Troop 23 is launching a winter skills weekend designed to remove the mystery from cold weather outdoor life. This is a hands on winter program focused on learning how the body behaves in cold conditions, how to regulate heat and energy, how to operate safely in snow, and how to make winter camping comfortable and fun.

This is not a backpacking trip. We are not hauling full packs deep into the woods to sleep wherever we land. This is a cold weather survival and winter campcraft program, with structured instruction, deliberate practice, and access to a cabin for safety, recovery, and warm regrouping.

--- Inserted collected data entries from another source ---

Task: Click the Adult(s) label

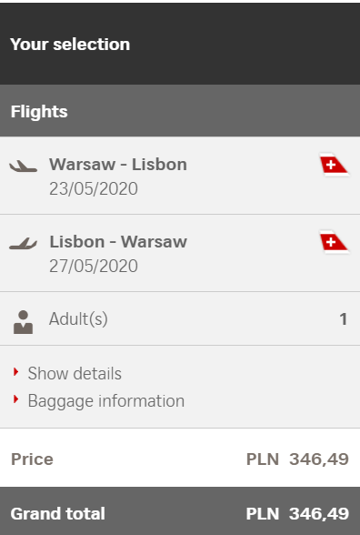Action: [x=78, y=319]
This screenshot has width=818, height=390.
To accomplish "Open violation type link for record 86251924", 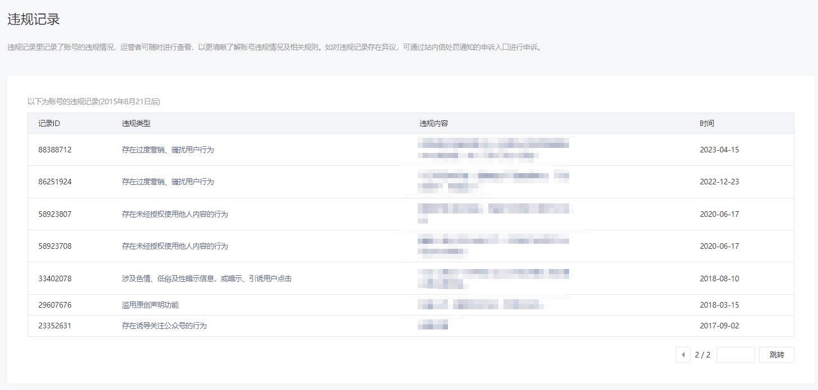I will click(x=168, y=182).
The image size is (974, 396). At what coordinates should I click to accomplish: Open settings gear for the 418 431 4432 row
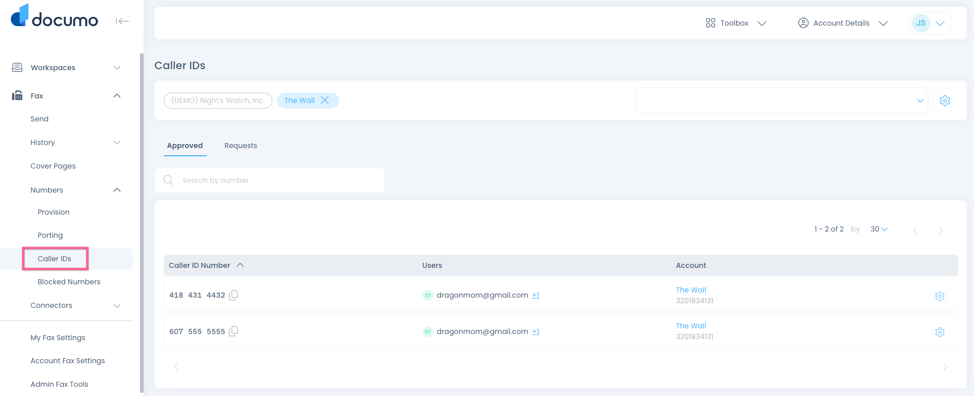tap(940, 296)
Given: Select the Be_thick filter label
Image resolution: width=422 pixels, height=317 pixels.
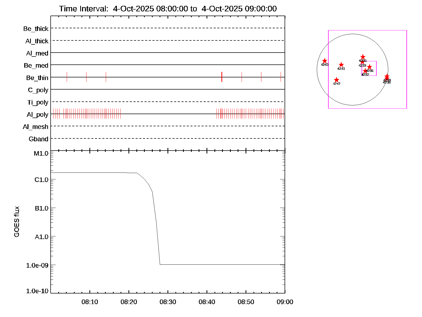Looking at the screenshot, I should [36, 29].
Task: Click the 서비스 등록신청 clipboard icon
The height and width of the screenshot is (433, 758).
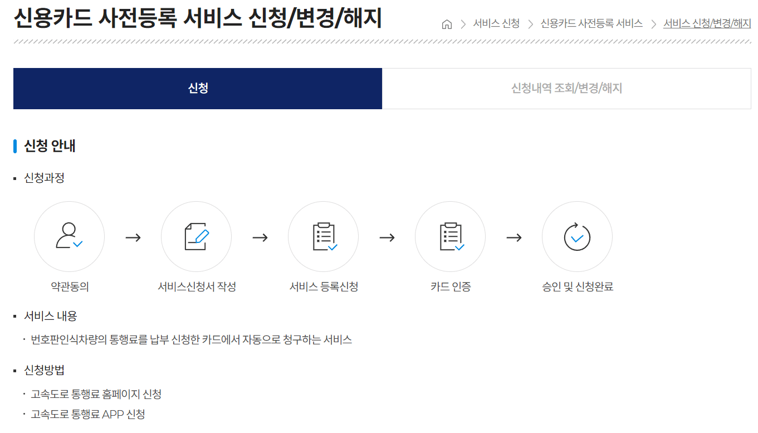Action: point(323,236)
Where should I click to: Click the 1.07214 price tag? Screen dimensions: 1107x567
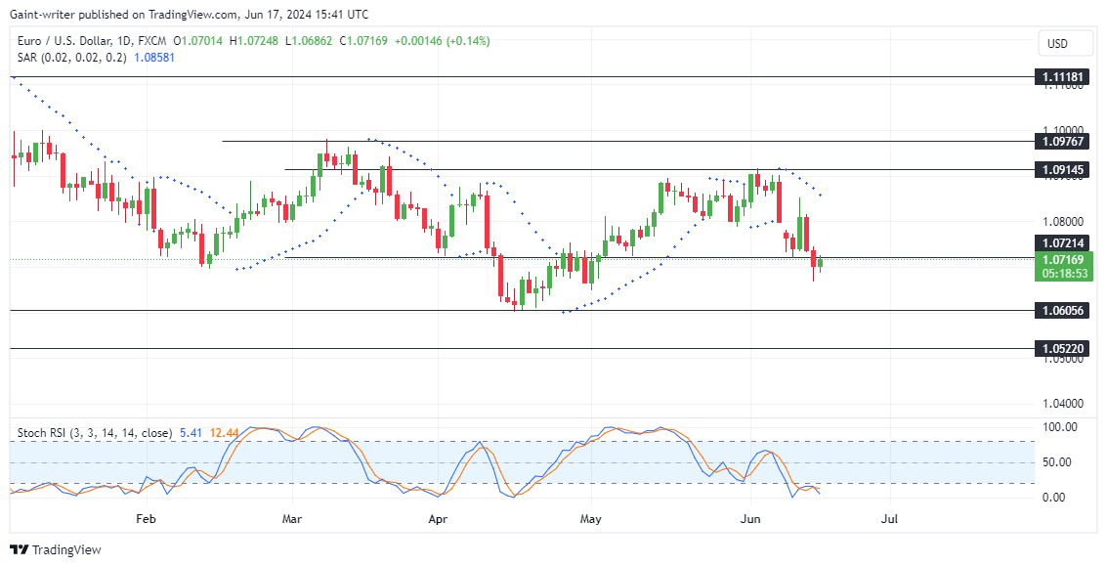click(x=1063, y=243)
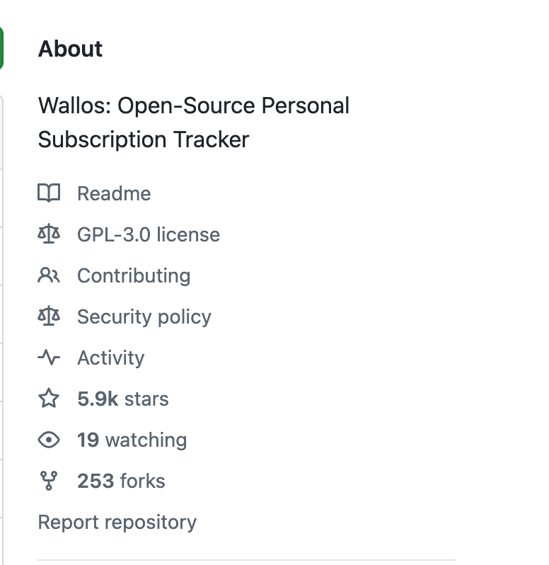Image resolution: width=549 pixels, height=565 pixels.
Task: Click the Wallos repository description text
Action: [x=194, y=122]
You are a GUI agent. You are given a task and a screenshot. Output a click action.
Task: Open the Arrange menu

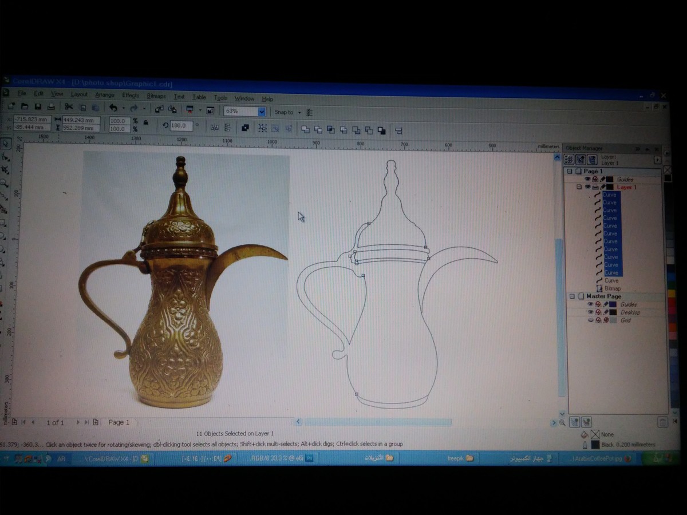click(x=104, y=95)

The event is led by Mr. Steven Magnus, a Troop 23 alumnus, Cub Pack Leader, and a long time outdoor mentor with deep experience and real enthusiasm for winter travel and cold weather systems. Adirondack winter conditions will give us real snow and real lessons, and the program is planned to keep everything safe, controlled, and highly educational.

What This Trip Is About

This event is not a backpacking trip and not a traditional car campout. It is a cold weather survival and winter skills experience built around a cabin based winter base camp, with extensive outdoor activities conducted throughout the day.

We will use a heated cabin at Massawepie Scout Camp as a safe and reliable base of operations, but cold weather gear and proper preparation are still required at all times. The cabin does not replace winter readiness. It supports learning, recovery, and safety while allowing us to fully engage in cold weather activities outside.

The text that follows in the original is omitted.